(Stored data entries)
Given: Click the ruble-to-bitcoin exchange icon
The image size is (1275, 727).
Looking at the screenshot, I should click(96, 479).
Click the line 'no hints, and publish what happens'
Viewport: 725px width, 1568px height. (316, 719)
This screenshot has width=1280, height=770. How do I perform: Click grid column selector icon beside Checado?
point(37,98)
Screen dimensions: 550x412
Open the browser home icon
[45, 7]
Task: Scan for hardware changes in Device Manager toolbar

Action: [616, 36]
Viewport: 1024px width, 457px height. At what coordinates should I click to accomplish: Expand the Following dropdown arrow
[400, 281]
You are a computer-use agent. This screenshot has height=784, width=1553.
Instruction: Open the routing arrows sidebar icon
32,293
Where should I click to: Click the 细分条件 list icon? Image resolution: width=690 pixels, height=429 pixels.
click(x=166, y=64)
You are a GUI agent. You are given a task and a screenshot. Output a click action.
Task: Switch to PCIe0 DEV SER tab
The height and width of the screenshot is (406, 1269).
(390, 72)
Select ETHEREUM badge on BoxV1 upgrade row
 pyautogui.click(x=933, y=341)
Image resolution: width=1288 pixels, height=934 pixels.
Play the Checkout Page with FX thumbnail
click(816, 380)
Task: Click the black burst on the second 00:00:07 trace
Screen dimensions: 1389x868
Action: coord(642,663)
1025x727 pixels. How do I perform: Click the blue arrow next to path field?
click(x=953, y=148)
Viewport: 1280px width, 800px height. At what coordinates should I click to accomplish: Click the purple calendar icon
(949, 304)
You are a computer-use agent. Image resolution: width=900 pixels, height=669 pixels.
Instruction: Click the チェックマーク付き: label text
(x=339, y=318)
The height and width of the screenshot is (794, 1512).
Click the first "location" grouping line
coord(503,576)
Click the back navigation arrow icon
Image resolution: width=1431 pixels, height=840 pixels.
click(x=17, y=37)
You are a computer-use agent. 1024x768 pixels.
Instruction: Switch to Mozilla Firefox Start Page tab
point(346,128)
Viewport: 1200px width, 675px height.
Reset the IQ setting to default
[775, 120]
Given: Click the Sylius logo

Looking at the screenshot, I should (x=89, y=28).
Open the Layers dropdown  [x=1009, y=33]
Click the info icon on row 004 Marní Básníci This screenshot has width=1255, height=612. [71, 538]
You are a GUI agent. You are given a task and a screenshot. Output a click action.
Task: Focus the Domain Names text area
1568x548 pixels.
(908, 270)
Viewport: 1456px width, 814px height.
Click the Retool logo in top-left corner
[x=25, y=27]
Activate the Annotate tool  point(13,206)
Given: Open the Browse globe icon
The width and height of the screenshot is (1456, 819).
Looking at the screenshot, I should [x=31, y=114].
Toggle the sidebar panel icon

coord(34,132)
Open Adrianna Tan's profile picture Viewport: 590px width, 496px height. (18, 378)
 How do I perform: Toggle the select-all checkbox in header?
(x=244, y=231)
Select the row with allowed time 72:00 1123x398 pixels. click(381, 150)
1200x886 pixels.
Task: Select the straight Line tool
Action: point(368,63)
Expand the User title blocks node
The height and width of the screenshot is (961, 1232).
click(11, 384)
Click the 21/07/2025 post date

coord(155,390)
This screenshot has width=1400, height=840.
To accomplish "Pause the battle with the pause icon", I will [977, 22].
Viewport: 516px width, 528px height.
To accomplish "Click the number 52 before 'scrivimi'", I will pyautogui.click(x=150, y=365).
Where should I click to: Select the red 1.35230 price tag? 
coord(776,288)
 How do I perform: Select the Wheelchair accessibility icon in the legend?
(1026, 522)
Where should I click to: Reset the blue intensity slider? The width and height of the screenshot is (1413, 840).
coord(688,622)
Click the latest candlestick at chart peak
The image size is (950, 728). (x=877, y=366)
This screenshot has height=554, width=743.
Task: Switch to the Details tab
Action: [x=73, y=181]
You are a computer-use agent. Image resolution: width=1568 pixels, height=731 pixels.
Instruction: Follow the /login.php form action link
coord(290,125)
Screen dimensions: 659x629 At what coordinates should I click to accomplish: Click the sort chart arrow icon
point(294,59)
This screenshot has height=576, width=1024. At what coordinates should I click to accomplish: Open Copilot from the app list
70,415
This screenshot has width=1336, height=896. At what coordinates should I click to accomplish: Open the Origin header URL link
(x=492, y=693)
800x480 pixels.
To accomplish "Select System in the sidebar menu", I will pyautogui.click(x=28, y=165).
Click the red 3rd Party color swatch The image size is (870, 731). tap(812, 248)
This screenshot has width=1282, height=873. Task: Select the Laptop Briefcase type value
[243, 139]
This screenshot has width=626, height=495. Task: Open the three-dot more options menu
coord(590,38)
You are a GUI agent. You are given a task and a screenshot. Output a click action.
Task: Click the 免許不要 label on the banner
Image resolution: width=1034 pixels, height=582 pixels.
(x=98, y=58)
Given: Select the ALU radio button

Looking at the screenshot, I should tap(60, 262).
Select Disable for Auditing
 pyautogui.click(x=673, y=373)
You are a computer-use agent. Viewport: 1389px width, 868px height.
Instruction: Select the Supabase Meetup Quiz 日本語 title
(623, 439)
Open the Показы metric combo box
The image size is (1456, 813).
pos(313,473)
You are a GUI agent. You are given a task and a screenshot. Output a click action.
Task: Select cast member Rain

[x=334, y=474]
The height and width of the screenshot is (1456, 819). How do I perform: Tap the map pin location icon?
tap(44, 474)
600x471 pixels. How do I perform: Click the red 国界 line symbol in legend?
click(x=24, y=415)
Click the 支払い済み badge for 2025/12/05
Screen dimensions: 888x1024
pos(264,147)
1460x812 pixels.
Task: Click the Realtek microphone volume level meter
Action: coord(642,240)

[GOAL]: Lay out the lines of the entries as a Markdown table with the columns "Row" and "Line", starting with the line that contains "You are a computer-use agent. Image resolution: width=1568" and going on through the line that contains "click(x=24, y=415)". Number each line in the Row column and leave out blank lines.

[ANSWER BELOW]:
| Row | Line |
|---|---|
| 1 | You are a computer-use agent. Image resolution: width=1568 pixels, height=731 pixels. |
| 2 | Instruction: Follow the /login.php form action link |
| 3 | coord(290,125) |
| 4 | Screen dimensions: 659x629 At what coordinates should I click to accomplish: Click the sort chart arrow icon |
| 5 | point(294,59) |
| 6 | This screenshot has height=576, width=1024. At what coordinates should I click to accomplish: Open Copilot from the app list |
| 7 | 70,415 |
| 8 | This screenshot has width=1336, height=896. At what coordinates should I click to accomplish: Open the Origin header URL link |
| 9 | (x=492, y=693) |
| 10 | 800x480 pixels. |
| 11 | To accomplish "Select System in the sidebar menu", I will pyautogui.click(x=28, y=165). |
| 12 | Click the red 3rd Party color swatch The image size is (870, 731). tap(812, 248) |
| 13 | This screenshot has width=1282, height=873. Task: Select the Laptop Briefcase type value |
| 14 | [243, 139] |
| 15 | This screenshot has width=626, height=495. Task: Open the three-dot more options menu |
| 16 | coord(590,38) |
| 17 | You are a GUI agent. You are given a task and a screenshot. Output a click action. |
| 18 | Task: Click the 免許不要 label on the banner |
| 19 | Image resolution: width=1034 pixels, height=582 pixels. |
| 20 | (x=98, y=58) |
| 21 | Given: Select the ALU radio button |
| 22 | Looking at the screenshot, I should tap(60, 262). |
| 23 | Select Disable for Auditing |
| 24 |  pyautogui.click(x=673, y=373) |
| 25 | You are a computer-use agent. Viewport: 1389px width, 868px height. |
| 26 | Instruction: Select the Supabase Meetup Quiz 日本語 title |
| 27 | (623, 439) |
| 28 | Open the Показы metric combo box |
| 29 | The image size is (1456, 813). |
| 30 | pos(313,473) |
| 31 | You are a GUI agent. You are given a task and a screenshot. Output a click action. |
| 32 | Task: Select cast member Rain |
| 33 | [x=334, y=474] |
| 34 | The height and width of the screenshot is (1456, 819). How do I perform: Tap the map pin location icon? |
| 35 | tap(44, 474) |
| 36 | 600x471 pixels. How do I perform: Click the red 国界 line symbol in legend? |
| 37 | click(x=24, y=415) |